Edward C. Creutz (1913-2009) was an American physicist who worked on the Manhattan Project at Los Alamos and at the University of Chicago Metallurgical Laboratory.
After receiving a Ph.D. from the University of Wisconsin at Madison, Creutz worked with Eugene Wigner at Princeton University. He assisted in the construction of Princeton's cyclotron, and contributed to experiments on neutron bombardment and using graphite as a neutron moderator.
In 1942, Creutz joined the Manhattan Project at the University of Chicago Met Lab. He worked in the Theoretical Group under Wigner and was involved in the design of water-cooled production reactors. These designs were the basis for the production reactors at Hanford. Creutz later shared the patent for the design of the reactors.
Creutz moved to Los Alamos in 1944 and worked on testing the explosive lenses used in the plutonium bomb. Two days before the Trinity test, he oversaw a dummy test that initially indicated that the Trinity test might fail.

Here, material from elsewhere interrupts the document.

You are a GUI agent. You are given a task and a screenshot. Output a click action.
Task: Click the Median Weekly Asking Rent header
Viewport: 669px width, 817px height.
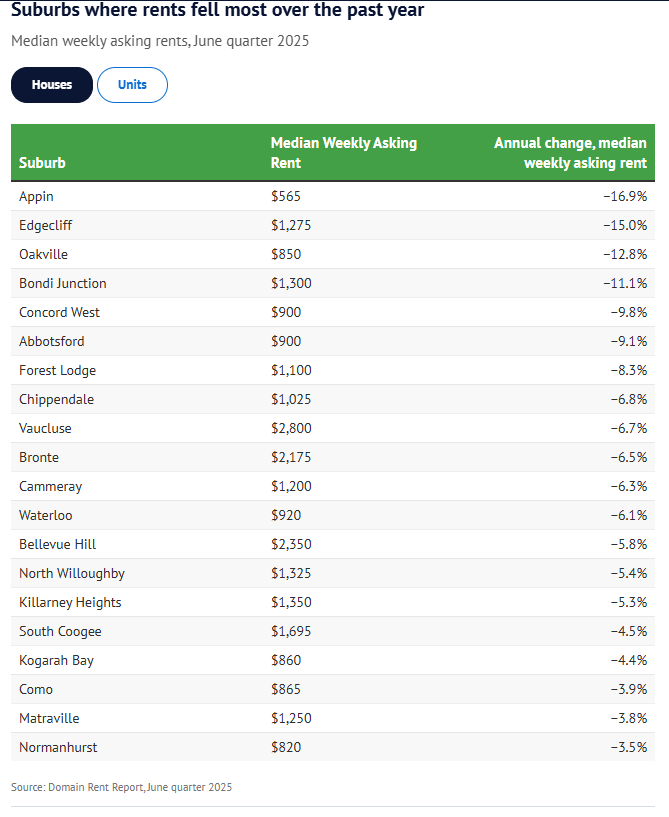point(343,153)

After the war, Creutz became a professor at the Carnegie Institute of Technology. In 1955, he evaluated Los Alamos's thermonuclear program on behalf of the U.S. Atomic Energy Commission. He was a co-founder of General Atomics, and served as the firm's Vice President for Research and Development. Creutz contributed to the development of TRIGA, a popular research reactor for laboratories and universities. He published more than 65 papers on topics including physics, metallurgy, and botany.